Leony (born 25 June 1997 in Cham; born Leonie Burger) is a German pop singer and song writer.

Career 
Along with Julian Vogl and Maximillian Böhle, Leonie Burger performed on RTL's Rising Star as part of the band 'Unknown Passenger'. In the finale, they received 92.77% of the audience's vote for their version of Stay. She got to know her early band manager Nik Hafermann through the show. The band had a few appearances in smaller clubs, but the group disbanded shortly thereafter. Leonie performed as a solo artist from then on, using a slightly modified spelling of her first name as her stage name.

In 2016, Leony signed with Sony Music in Australia, subsequently undertaking a lot of vocal coaching. Her first songs were produced in Sweden, with her releasing her first debut single Surrender in 2017. The song was used in a Sylvie Meis underwear commercial. The single Boots was released in 2018, with More Than Friends following in 2019.

Thereafter, she moved over to a different brand, with Vitali Zestovskih and Mark Becker becoming her new managers and producers. Together with DJ duo Vize and Sam Feldt she released her new single Far Away from Home. Her breakthrough came in July 2020 with her remake of Modern Talking's song Brother Louie in collaboration with Vize, Kazakh artist Imanbek and the former Modern Talking member, Dieter Bohlen.

**MATERIAL PROVIDED:**

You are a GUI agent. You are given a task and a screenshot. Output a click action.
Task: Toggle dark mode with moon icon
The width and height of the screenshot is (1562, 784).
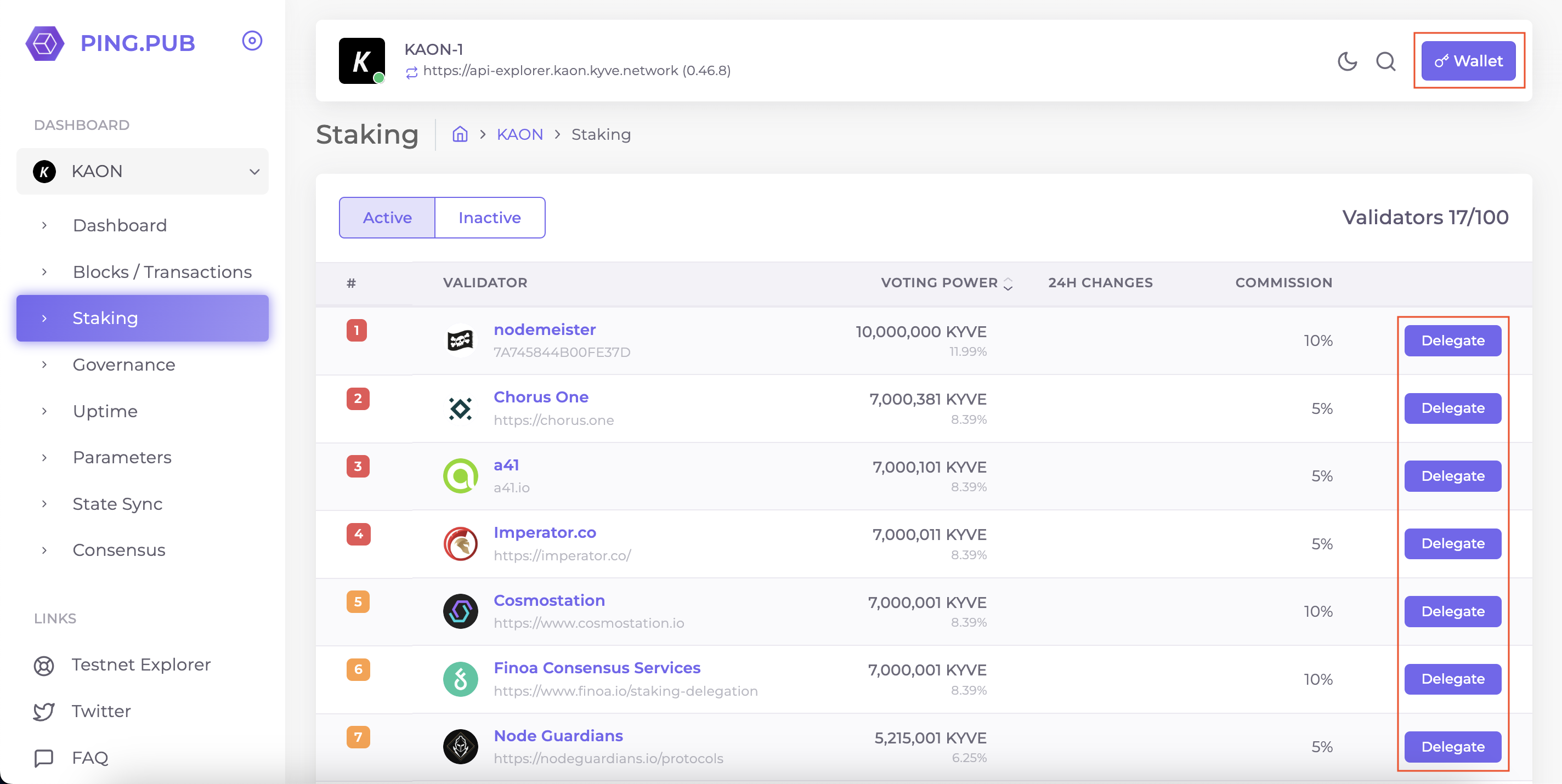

**WRITTEN REQUEST 1:**
Using the Leony article, answer each question:
(a) What share of the audience's vote did the band get in the Rising Star finale?
(b) With which record company did Leony sign in 2016?
(c) In what month and year did her breakthrough come?
**WRITTEN REQUEST 2:** Could you repeat the Leony article word for word between "In 2016, Leony" and "following in 2019.", inclusive?

**EXERCISE ANSWER 1:**
(a) 92.77%
(b) Sony Music in Australia
(c) July 2020

**EXERCISE ANSWER 2:**
In 2016, Leony signed with Sony Music in Australia, subsequently undertaking a lot of vocal coaching. Her first songs were produced in Sweden, with her releasing her first debut single Surrender in 2017. The song was used in a Sylvie Meis underwear commercial. The single Boots was released in 2018, with More Than Friends following in 2019.